## Begin READING TEXT
Allow me to elaborate; and forget about this article, why limited ourselves?

Once big ISP's started blocking port 25/outbound for dynamic ranges, and it finally begun hitting the news, we once again caused the spammers to under-go evolution.

In this particular case, they figured they'd have to find better ways to send spam out, because eventually, they will be out of working toys.
Hello
I am a bit concerned that blocking any port at all preventing abuse of the affected service will make the abusers go through other services instead. Port 139/445 is already blocked by several isps due to excessive abuse or I believe they call it 'a security measurement'. Even port 23 has been blocked (inbound and outbound) by atleast 1 large isp I am aware of. When that mssql worm was lurking around isps were also blocking that port. I hope I'm not the only one seeing a pattern here. Really, blocking ports makes no sense to me in the long run. You are destroying the service, and even if you block all ports there are several ways to spam anyway. You would probably reply now saying that "yeah but you get rid of 99% of the spammers that way". That is only partly true. As time goes on all spammers will adopt to your isps new "security policy" and if you still don't see the pattern I am talking about now there is nothing more I can say. I don't have the solution to all of this, but I sure know how to see what is not the solution. Teach people how to write "Hello world" better perhaps.
## End READING TEXT
## Begin RECORD LIST
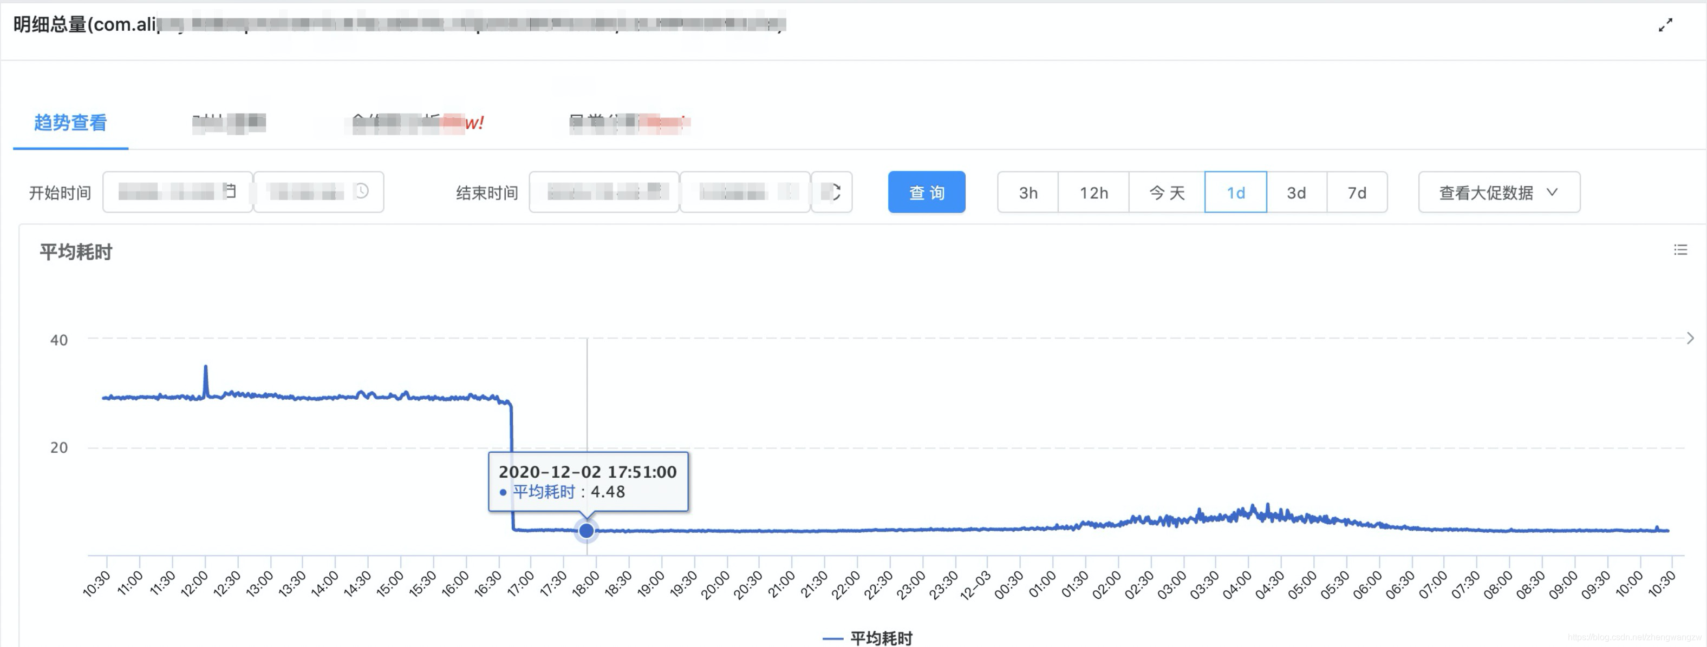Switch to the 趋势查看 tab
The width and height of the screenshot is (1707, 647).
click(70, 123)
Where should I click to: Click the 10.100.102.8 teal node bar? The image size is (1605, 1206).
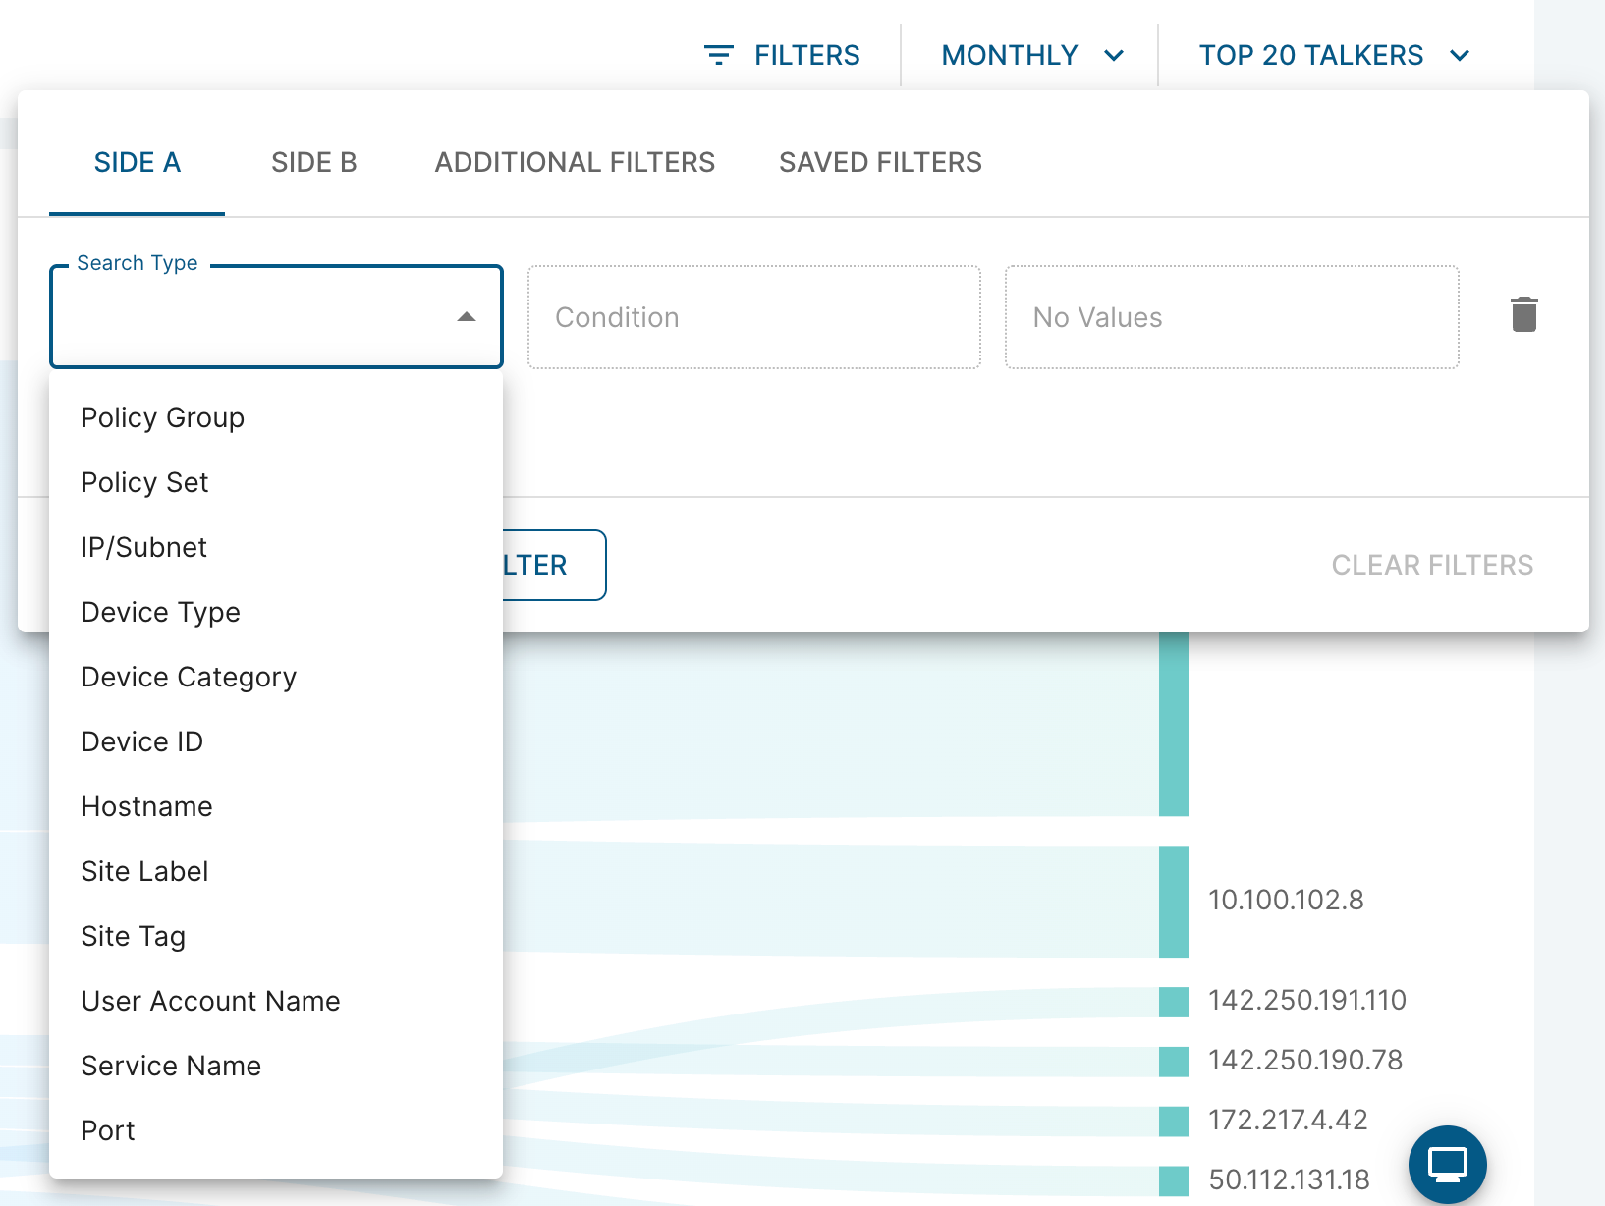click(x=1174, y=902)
## End RECORD LIST
Transcribe the passage on ISP port blocking and spam, starting at "Once big ISP's" and ending at "to under-go evolution.".

Once big ISP's started blocking port 25/outbound for dynamic ranges, and it finally begun hitting the news, we once again caused the spammers to under-go evolution.